Today's Tech: Jesus vs George W Bush in Wikipedia war, Microsoft's Q2 earnings examined, and Facebook acquires Monoidics

Facebook is looking to up its levels of security. The social network has acquired the assets of UK-based bug-checking software maker Monoidics for an undisclosed sum. Monoidics announced the acquisition on its website this week, noting that its technical team will be joining Facebook's London office once the deal has fully closed. Founded in 2009, Monoidics specialises in the verification and analysis of software.

Microsoft has reported quarterly sales of $19.9 billion (£13 billion) for the period ending 30 June, while also elaborating on a major new reorganisation underway at the company, which is intended to boost collaboration and communication among Microsoft's various teams and products. The software giant's revenue for its fiscal fourth quarter was up 10 per cent year over year, a result that seemed to buck the sluggish sales trend affecting the global PC industry. For more, check out our closer look at Microsoft's Q2 earnings report.

Startup consulting specialist Leto has announced the Startup Rally, a 4,000km road trip taking in nine cities over 19 days that aims to "break local tech bubbles" and better connect tech communities across Europe. Participating cities include booming startup hubs like Berlin, Prague, and Amsterdam, with the event beginning and concluding in London on 12 August and 30 August, respectively. Interested parties will be pleased to note that applications for the Startup Rally are still being accepted.
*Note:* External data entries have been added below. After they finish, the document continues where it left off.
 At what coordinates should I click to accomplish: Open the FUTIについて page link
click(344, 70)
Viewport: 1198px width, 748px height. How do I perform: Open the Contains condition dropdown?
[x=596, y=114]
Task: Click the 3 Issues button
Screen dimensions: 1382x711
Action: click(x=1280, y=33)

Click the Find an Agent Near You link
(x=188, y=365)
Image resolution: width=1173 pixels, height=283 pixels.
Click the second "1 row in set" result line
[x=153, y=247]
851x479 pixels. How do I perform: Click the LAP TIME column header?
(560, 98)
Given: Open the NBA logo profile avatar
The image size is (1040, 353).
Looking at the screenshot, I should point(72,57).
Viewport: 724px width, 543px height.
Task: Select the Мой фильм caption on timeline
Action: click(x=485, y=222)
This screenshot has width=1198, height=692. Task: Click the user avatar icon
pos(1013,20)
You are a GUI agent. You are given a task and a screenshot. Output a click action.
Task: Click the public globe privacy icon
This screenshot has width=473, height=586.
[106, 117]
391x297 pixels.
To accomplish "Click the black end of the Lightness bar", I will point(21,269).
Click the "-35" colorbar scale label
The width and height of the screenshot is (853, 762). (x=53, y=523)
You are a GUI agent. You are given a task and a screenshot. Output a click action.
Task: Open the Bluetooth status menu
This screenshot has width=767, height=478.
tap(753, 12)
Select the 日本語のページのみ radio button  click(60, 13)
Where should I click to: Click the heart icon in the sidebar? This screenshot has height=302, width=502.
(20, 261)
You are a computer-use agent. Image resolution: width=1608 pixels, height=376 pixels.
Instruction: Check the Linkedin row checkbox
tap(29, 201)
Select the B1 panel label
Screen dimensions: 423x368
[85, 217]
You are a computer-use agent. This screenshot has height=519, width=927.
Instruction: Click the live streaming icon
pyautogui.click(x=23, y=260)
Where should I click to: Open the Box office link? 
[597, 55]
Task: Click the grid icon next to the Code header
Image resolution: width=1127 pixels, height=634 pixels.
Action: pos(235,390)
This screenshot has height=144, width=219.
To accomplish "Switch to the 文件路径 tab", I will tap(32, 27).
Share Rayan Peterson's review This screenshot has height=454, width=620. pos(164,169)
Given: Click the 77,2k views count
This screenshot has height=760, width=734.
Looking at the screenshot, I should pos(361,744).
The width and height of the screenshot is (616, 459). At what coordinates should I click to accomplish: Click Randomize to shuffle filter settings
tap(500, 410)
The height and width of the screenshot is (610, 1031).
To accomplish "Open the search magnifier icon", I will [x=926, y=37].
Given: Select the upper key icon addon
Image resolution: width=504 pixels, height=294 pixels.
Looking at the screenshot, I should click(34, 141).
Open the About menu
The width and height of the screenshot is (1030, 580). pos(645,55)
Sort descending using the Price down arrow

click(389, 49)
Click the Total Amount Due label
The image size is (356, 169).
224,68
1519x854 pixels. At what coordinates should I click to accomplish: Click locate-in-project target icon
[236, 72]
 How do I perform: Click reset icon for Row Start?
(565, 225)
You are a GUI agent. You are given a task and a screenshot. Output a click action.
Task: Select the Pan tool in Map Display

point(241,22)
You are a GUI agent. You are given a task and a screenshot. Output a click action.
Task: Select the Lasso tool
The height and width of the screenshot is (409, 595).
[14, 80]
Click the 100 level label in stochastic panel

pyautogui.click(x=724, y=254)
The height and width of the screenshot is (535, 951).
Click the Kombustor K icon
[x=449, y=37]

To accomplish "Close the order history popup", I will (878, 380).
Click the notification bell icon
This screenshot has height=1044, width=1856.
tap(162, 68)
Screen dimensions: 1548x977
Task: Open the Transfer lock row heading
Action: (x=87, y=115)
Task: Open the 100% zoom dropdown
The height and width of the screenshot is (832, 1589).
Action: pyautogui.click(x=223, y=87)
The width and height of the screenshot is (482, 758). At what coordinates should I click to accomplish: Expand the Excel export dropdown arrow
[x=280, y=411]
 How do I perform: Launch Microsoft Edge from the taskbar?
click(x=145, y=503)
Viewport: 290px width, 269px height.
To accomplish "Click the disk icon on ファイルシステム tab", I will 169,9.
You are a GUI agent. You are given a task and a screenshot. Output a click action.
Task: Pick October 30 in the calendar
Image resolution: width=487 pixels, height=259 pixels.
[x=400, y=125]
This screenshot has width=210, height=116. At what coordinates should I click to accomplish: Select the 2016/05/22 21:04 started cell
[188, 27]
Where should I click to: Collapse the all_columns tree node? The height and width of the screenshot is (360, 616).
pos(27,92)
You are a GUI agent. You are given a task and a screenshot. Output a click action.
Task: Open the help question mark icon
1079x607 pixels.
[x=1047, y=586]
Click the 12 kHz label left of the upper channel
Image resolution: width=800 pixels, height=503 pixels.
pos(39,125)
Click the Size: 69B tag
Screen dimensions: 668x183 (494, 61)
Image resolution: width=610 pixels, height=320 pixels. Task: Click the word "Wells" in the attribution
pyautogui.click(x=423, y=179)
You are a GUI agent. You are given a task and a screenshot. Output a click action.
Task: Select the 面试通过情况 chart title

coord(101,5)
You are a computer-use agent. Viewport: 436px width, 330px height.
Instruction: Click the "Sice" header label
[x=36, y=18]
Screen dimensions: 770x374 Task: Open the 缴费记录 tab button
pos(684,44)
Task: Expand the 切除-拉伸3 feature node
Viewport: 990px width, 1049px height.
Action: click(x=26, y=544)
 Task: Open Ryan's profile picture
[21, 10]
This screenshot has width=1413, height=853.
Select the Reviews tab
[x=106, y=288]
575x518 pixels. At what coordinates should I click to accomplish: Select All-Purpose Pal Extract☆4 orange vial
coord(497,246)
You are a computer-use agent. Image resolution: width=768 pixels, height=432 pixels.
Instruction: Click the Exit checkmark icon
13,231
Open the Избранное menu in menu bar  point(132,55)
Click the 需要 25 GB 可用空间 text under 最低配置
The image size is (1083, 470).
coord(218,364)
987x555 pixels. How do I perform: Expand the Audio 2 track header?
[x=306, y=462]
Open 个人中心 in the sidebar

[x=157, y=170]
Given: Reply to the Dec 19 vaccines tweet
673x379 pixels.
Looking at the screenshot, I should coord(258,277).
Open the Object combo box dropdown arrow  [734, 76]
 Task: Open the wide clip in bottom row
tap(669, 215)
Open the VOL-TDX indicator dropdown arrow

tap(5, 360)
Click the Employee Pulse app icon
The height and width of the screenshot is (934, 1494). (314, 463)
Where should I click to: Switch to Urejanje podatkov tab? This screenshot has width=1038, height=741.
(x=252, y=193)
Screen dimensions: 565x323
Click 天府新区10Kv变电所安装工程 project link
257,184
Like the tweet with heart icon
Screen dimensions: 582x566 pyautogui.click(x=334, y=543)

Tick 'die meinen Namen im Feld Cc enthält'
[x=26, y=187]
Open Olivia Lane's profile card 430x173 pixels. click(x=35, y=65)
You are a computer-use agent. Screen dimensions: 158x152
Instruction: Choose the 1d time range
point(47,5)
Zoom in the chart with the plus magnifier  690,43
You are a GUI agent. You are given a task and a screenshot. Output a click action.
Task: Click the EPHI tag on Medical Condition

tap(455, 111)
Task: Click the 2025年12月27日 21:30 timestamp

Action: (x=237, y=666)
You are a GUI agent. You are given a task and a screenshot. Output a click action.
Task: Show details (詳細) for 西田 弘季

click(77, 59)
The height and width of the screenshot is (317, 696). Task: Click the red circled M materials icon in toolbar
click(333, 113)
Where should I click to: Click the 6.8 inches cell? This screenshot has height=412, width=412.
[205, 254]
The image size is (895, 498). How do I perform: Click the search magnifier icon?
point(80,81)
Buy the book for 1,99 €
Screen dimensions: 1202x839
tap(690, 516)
As well as looking forward to coverage on ITProPortal, you can follow all the latest news and excitement on Twitter via @StartupRallyOrg.

Entries about George W. Bush, anarchism and Muhammad are the most ferociously battled over by editors on Wikipedia's English language edition according to new research. Millions of pages in 10 language editions of the online encyclopaedia were analysed by academics from the University of Oxford and three other institutions. The research found that the pages of Israel, Adolf Hitler, The Holocaust and God were the most hotly contested across the 10 editions.